Apple has released a security update for Java, but it does not address another security hole that has been at the center of recent attacks.
Apple on Sept. 5 pushed out an update for Java 6 Mac OS X Snow Leopard, Lion and Mountain Lion. The patches followed a move by Oracle to release a rare out-of-band patch to address security concerns raised by a spate of attacks targeting CVE-2012-4681. However, the update by Apple only addresses CVE-2012-0547, despite linking to an Oracle advisory on the former.

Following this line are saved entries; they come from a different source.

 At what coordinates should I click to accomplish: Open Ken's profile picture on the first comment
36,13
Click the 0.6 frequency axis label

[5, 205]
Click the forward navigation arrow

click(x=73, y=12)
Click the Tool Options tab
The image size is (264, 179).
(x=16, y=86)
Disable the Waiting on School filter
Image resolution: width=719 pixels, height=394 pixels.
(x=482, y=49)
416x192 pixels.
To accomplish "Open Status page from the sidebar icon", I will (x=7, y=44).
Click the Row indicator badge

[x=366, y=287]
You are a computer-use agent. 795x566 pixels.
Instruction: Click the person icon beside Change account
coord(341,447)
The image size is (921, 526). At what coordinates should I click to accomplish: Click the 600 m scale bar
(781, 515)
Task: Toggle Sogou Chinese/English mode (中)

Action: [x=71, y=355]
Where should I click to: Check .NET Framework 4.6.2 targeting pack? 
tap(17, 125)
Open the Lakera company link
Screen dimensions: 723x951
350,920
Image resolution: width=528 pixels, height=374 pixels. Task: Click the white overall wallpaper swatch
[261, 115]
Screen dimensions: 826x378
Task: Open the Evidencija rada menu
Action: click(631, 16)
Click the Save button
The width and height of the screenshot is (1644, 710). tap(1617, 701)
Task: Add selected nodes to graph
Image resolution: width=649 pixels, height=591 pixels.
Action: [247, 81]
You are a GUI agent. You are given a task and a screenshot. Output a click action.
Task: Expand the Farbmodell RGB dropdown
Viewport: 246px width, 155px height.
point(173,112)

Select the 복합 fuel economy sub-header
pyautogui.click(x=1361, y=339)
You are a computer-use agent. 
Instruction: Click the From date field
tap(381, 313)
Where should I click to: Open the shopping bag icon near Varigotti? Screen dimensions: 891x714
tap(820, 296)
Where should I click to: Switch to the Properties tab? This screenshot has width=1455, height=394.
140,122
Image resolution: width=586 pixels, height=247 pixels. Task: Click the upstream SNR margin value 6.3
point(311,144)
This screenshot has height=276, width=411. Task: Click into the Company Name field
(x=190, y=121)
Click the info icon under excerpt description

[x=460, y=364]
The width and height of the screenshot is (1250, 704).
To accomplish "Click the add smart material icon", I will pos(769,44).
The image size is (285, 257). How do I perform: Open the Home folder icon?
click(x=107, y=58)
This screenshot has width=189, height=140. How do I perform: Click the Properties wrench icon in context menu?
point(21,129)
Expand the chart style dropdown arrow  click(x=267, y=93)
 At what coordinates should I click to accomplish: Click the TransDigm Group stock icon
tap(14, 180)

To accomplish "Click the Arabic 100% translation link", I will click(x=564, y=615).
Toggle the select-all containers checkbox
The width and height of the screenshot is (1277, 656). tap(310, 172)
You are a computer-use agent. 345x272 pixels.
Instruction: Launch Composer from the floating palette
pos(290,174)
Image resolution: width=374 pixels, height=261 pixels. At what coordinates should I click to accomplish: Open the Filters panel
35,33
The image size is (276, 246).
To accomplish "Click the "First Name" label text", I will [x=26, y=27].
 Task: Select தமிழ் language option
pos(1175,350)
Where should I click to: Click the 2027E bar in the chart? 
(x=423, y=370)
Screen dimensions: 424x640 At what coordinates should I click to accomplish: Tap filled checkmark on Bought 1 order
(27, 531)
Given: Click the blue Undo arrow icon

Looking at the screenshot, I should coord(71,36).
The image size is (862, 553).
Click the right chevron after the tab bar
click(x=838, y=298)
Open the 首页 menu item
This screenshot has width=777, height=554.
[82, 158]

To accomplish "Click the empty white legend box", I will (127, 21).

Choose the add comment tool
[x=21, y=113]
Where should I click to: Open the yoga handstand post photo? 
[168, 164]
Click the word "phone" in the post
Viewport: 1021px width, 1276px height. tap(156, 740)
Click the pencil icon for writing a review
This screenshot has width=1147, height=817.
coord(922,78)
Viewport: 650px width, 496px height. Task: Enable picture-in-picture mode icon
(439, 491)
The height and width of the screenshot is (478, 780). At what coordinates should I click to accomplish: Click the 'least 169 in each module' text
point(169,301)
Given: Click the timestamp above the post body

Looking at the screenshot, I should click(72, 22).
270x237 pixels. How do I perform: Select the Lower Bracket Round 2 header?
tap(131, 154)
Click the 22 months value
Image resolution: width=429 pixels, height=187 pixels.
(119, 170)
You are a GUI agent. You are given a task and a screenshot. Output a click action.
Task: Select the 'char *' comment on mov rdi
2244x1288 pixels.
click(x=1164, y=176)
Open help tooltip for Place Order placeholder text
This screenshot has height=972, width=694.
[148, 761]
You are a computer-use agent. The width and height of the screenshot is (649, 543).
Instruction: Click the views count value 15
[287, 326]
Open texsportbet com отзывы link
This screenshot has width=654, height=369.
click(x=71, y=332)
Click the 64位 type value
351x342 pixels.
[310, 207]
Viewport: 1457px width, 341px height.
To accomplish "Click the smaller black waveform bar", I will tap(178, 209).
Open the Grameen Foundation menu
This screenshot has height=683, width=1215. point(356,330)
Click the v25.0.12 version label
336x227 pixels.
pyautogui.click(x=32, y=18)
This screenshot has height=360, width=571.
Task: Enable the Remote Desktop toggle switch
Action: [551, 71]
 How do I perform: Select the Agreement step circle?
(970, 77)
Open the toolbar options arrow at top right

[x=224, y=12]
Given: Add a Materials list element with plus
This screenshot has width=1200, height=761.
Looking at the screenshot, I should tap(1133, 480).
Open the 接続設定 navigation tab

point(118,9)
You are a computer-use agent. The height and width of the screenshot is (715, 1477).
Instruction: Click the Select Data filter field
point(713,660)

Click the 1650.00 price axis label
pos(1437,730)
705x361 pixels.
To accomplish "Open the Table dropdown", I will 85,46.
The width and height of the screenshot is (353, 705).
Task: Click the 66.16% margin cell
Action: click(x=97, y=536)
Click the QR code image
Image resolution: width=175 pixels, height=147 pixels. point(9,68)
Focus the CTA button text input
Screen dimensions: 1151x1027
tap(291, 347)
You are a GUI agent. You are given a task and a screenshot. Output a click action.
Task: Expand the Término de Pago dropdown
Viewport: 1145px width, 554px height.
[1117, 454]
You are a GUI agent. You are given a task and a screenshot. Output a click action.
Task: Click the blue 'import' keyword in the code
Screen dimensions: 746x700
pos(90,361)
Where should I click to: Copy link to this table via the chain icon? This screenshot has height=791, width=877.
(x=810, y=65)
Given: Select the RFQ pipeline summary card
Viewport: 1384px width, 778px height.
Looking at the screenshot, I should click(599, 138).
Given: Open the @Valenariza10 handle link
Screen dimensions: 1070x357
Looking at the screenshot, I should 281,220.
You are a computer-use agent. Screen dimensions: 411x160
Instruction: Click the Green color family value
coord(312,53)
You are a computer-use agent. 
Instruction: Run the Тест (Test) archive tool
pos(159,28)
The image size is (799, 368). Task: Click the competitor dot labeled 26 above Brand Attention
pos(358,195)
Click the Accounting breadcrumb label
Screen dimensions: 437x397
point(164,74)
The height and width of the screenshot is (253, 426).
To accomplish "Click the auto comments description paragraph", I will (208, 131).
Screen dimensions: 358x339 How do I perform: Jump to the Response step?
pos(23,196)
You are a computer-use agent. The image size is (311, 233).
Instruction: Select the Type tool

"Given that the Java browser plug-in vulnerabilities outwardly expose endpoints to Web attacks (both drive-by and targeted spear phishing) it's always prudent to update these patches," Paul Zimski, vice president of solution marketing at patch management firm Lumension, said in an email. "CVE-2012-0547 does not appear to be directly related to the major vulnerability recently discovered in CVE-2012-4681, but nonetheless, you want your organization's browsers to be as secure as possible when it comes to users surfing the Web."
CVE-2012-4681 addresses a security issue in Java 7. Apple still maintains Java 6 for Mac users, but handed support of Java 7 off to Oracle. Oracle issued a patch for CVE-2012-0547 and CVE-2012-4681 the week of Aug. 27. The latter of the two issues has been spotted being targeted by attackers ranging from users of the Black Hole exploit kit to the mind or minds behind the "Nitro" attacks aimed at the chemical industry.
However, the emergency Java update Oracle issued last week has been at the center of some controversy. According to Polish firm Security Explorations, the update contains a bug that allows an attacker to bypass the JVM sandbox and exploit bugs the company had previously disclosed to Oracle in April. Security Explorations CEO Adam Gowdiak declined to share details of the bug, but said the company has notified Oracle, which is investigating.
"We found and reported to Oracle a security issue that affects recently released patched Java version (7 Update 7, version that was released on Aug 30, 2012)," he told eWEEK in an email. "I cannot share more details about the nature of the new bug. [But] when combined with some of the Apr 2012 issues, this new issue can facilitate a successful code execution attack on latest Java SE 7 Update 7."
Due to Java's popularity as an attack vector, some security pros have recommended disabling it if there is not a strong use case for it. Earlier this year, a Java vulnerability was used to target Mac users in the now-notorious outbreak of the Flashback Trojan. At its height this spring, the malware built a botnet of more than 600,000 infected machines on the back of a Java vulnerability.
"A mistake many companies make is to focus more on patching their OS (operating system) vulnerabilities and not addressing these third-party vulnerabilities that are so often used by cybercriminals today," Zimski said.